* **What is being asked**: The task requires repeating, word for word, the lines from the one with "The image size is (667, 401)." through the end of the material, leaving out all pictures.

* **Records**:
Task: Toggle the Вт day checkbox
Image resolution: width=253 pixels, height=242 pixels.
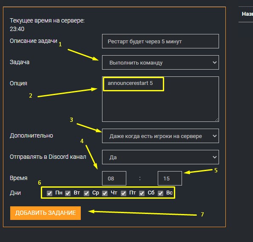Action: (x=68, y=193)
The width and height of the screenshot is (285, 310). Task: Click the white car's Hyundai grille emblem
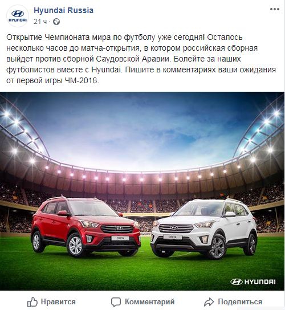[x=174, y=228]
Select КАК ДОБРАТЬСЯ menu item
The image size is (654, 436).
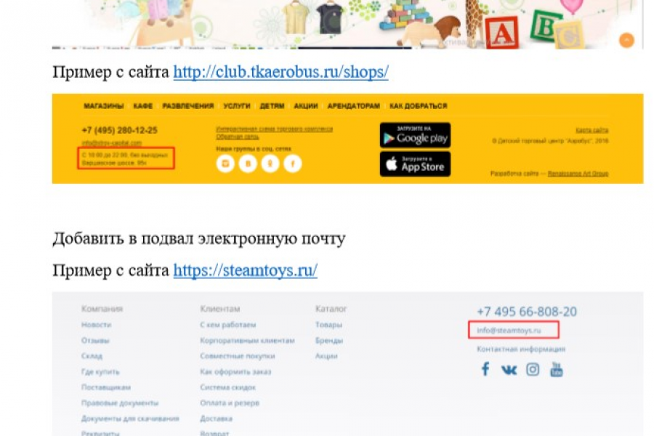[419, 106]
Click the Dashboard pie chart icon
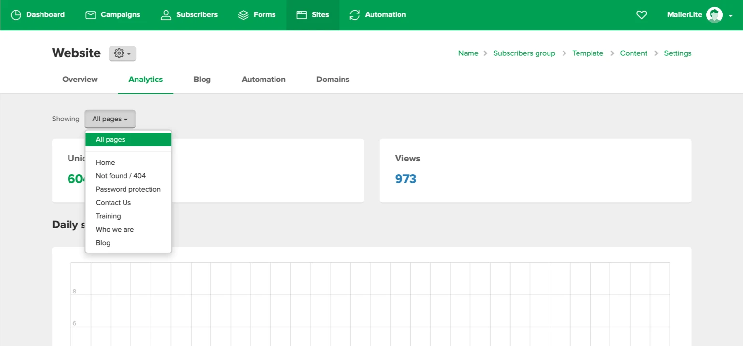Viewport: 743px width, 346px height. pyautogui.click(x=16, y=15)
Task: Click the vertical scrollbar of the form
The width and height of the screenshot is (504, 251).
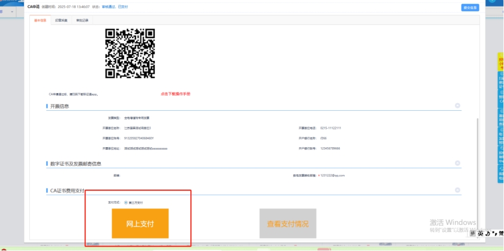Action: coord(478,163)
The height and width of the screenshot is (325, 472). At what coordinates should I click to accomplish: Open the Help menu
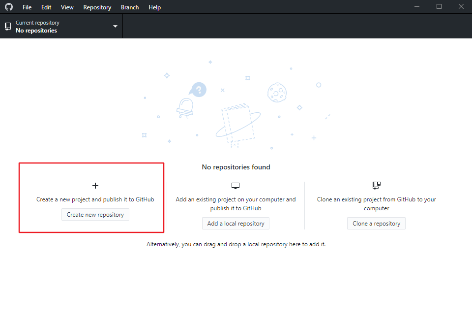tap(154, 7)
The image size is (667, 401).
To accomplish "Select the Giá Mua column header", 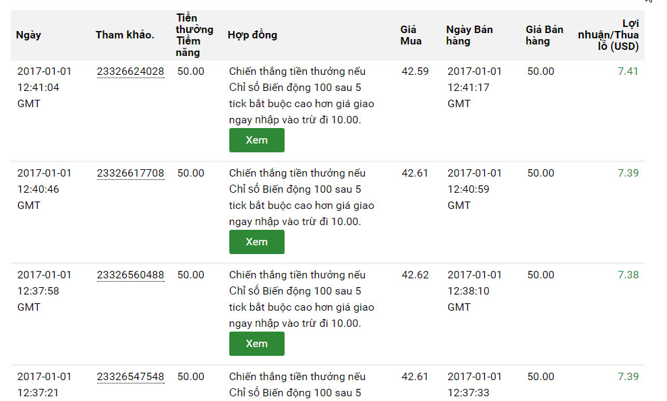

* **Solution to this task**:
The image size is (667, 401).
To accomplish "Select the Giá Mua column header", 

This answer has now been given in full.